The Dark Side of Richard Nixon and Henry Kissinger: Seymour Hersh Interview (1983)



Published on 13 Jul 2013
The term Watergate has come to encompass an array of clandestine and often illegal activities undertaken by members of the Nixon administration. Those activities included "dirty tricks" such as bugging the offices of political opponents and people of whom Nixon or his officials were suspicious. Nixon and his close aides ordered harassment of activist groups and political figures, using the FBI, CIA, and the Internal Revenue Service. The activities became known after five men were caught breaking into Democratic party headquarters at the Watergate complex in Washington, D.C. on June 17, 1972. The Washington Post picked up on the story; reporters Carl Bernstein and Bob Woodward relied on an informant known as "Deep Throat"—later revealed to be Mark Felt, associate director at the FBI—to link the men to the Nixon administration. Nixon downplayed the scandal as mere politics, calling news articles biased and misleading. As a series of revelations made it clear that Nixon aides had committed crimes in attempts to sabotage the Democrats and others, senior aides such as White House Counsel John Dean and Chief of Staff H. R. Haldeman faced prosecution.[104][194][195]
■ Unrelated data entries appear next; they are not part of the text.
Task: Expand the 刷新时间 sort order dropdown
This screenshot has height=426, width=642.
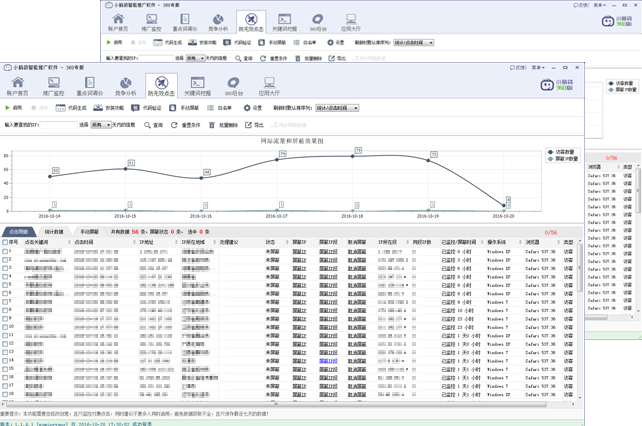Action: (x=337, y=107)
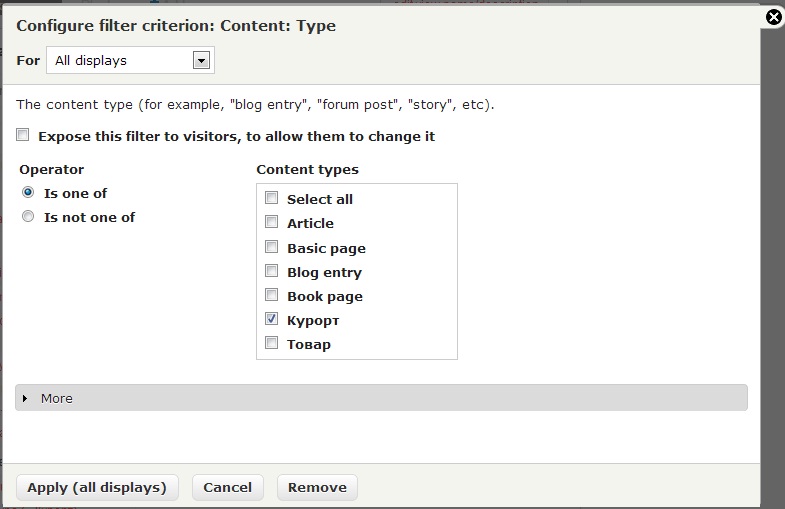Uncheck the Курорт content type
The width and height of the screenshot is (785, 509).
[271, 319]
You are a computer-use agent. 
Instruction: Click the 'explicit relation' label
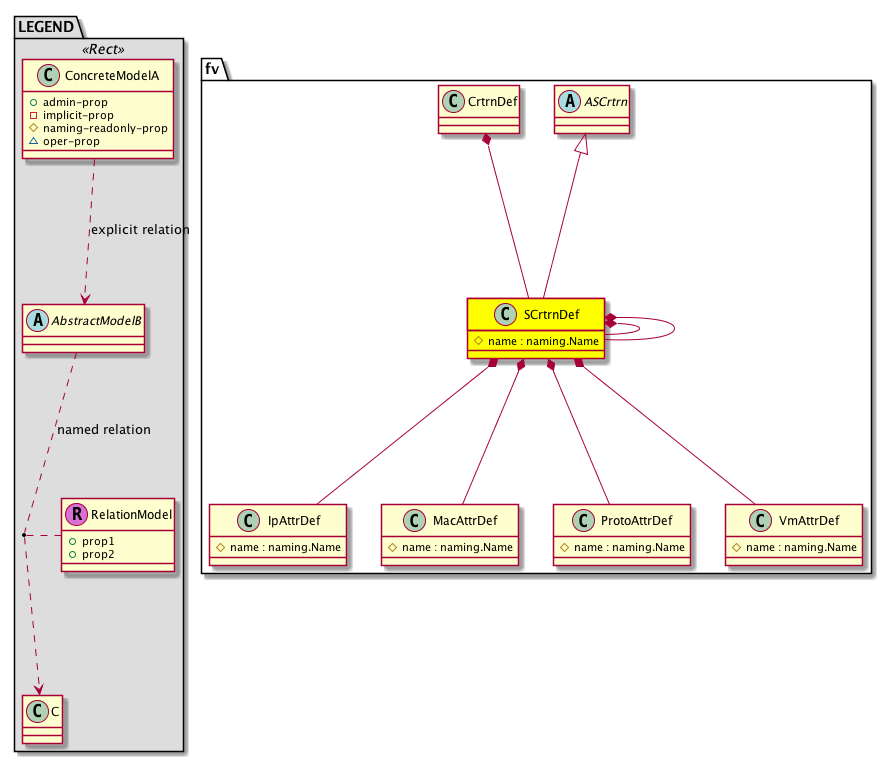139,230
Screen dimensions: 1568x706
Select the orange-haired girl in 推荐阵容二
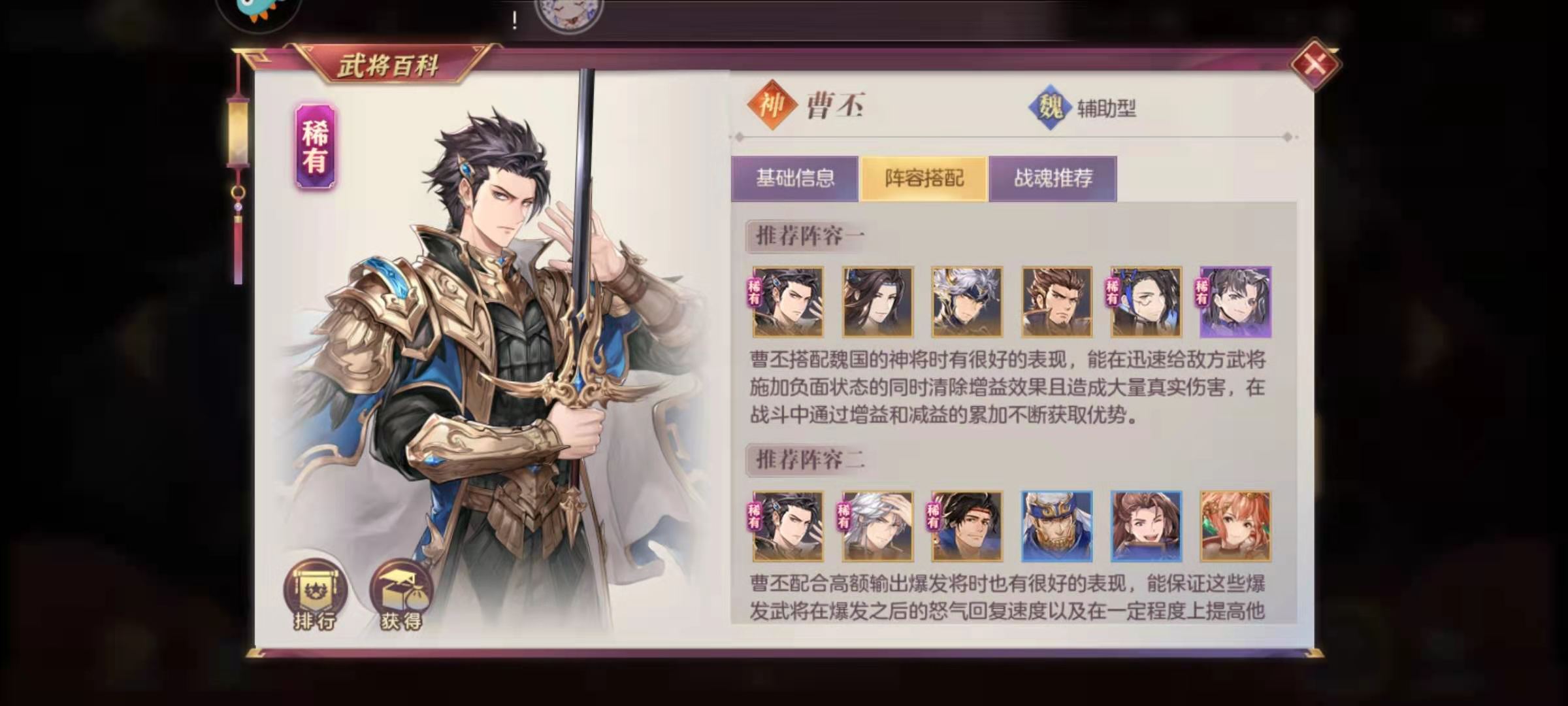click(x=1235, y=527)
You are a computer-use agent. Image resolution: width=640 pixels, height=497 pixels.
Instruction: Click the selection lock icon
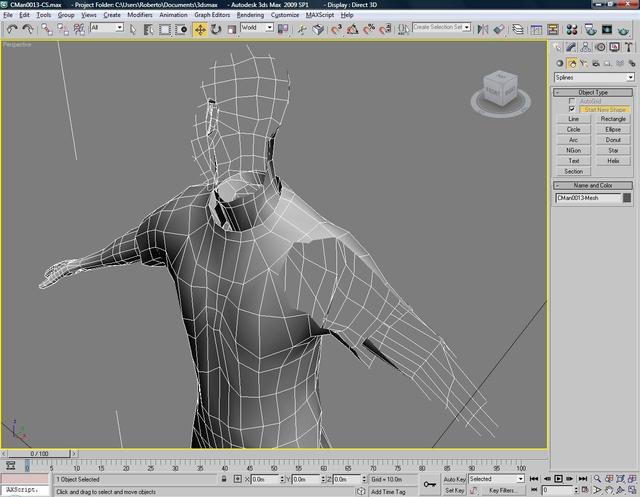click(x=224, y=480)

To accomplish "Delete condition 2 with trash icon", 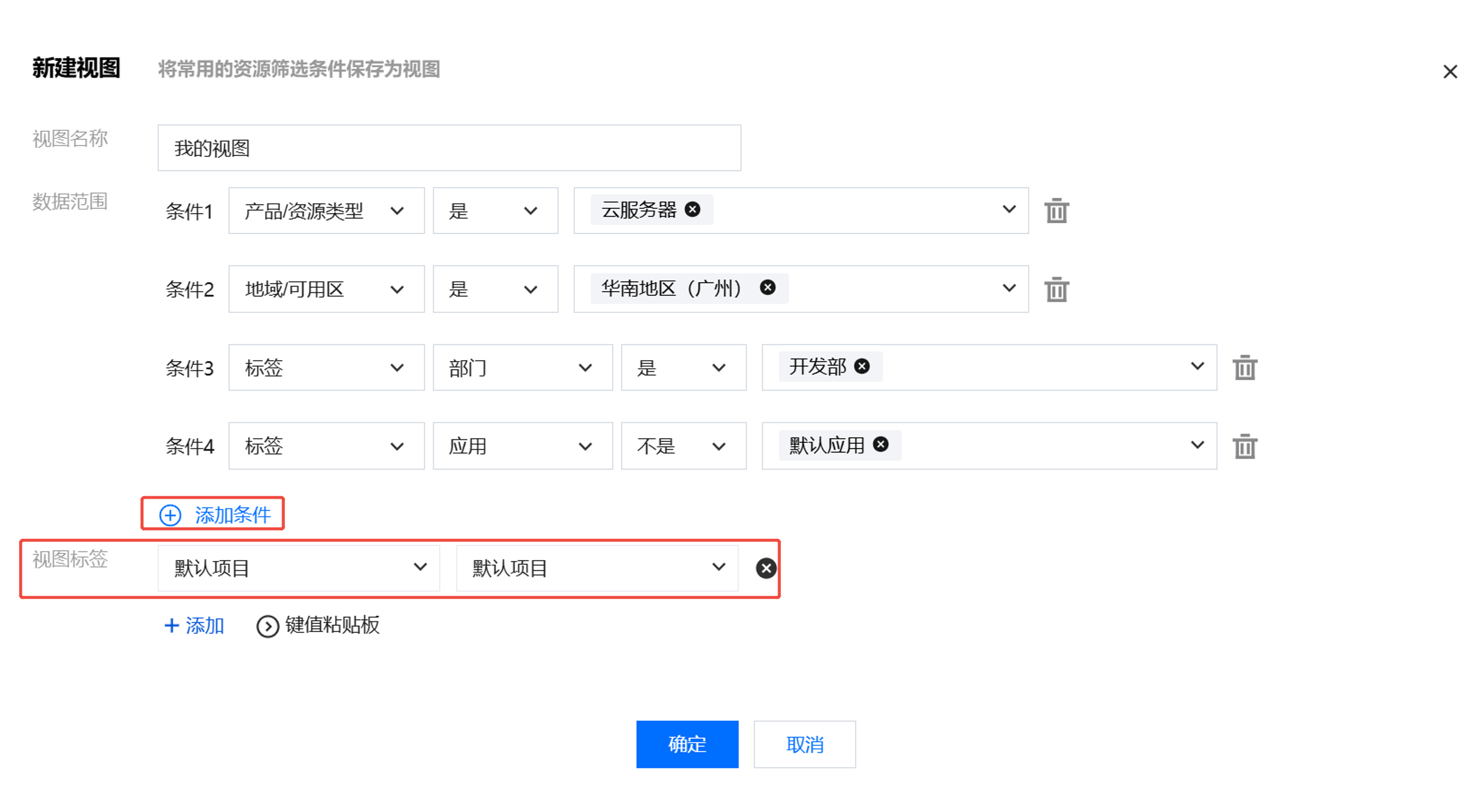I will tap(1056, 289).
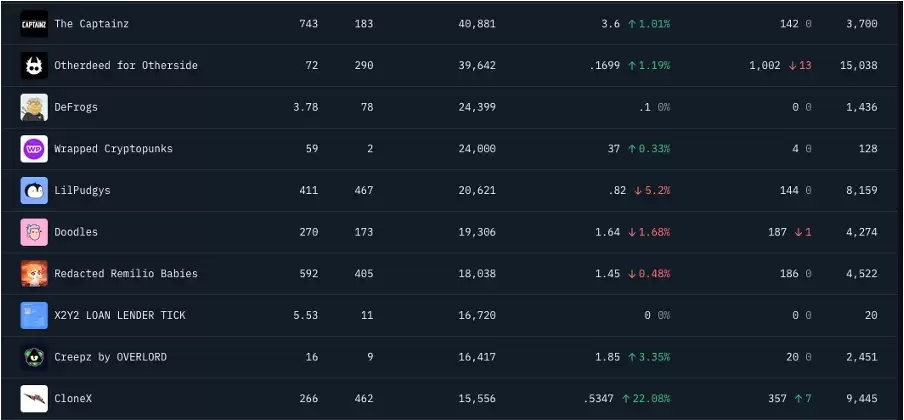Open the Redacted Remilio Babies name link
This screenshot has height=420, width=904.
pos(126,273)
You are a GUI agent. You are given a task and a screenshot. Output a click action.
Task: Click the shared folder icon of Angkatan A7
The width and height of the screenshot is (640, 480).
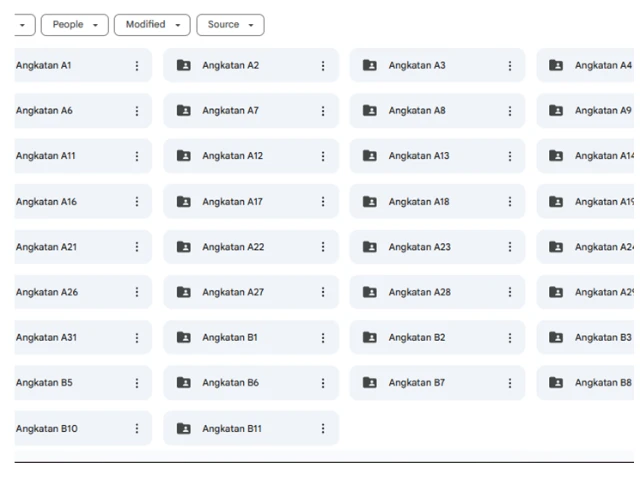(x=184, y=111)
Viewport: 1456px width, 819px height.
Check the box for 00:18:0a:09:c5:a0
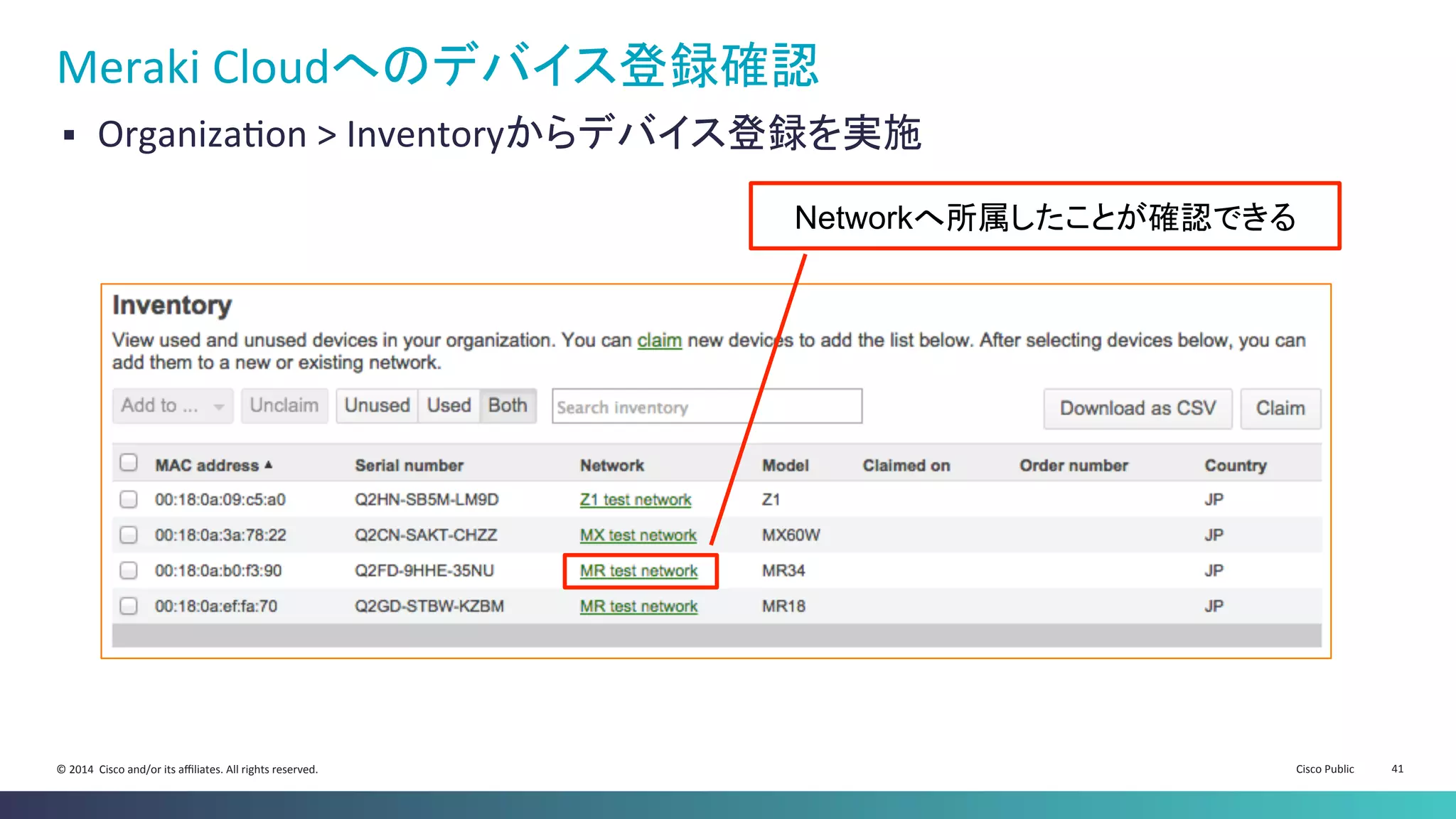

In July 1973, White House aide Alexander Butterfield testified that Nixon had a secret taping system that recorded his conversations and phone calls in the Oval Office. These tapes were subpoenaed by Watergate Special Counsel Archibald Cox. Nixon refused to release them, citing executive privilege. With the White House and Cox at loggerheads, Nixon had Cox fired in October in the "Saturday Night Massacre"; he was replaced by Leon Jaworski. In November, Nixon's lawyers revealed that an audio tape of conversations, held in the White House on June 20, 1972, featured an 18½ minute gap.[195] Rose Mary Woods, the President's personal secretary, claimed responsibility for the gap, alleging that she had accidentally wiped the section while transcribing the tape, though her tale was widely mocked. The gap, while not conclusive proof of wrongdoing by the President, cast doubt on Nixon's statement that he had been unaware of the cover-up.[196]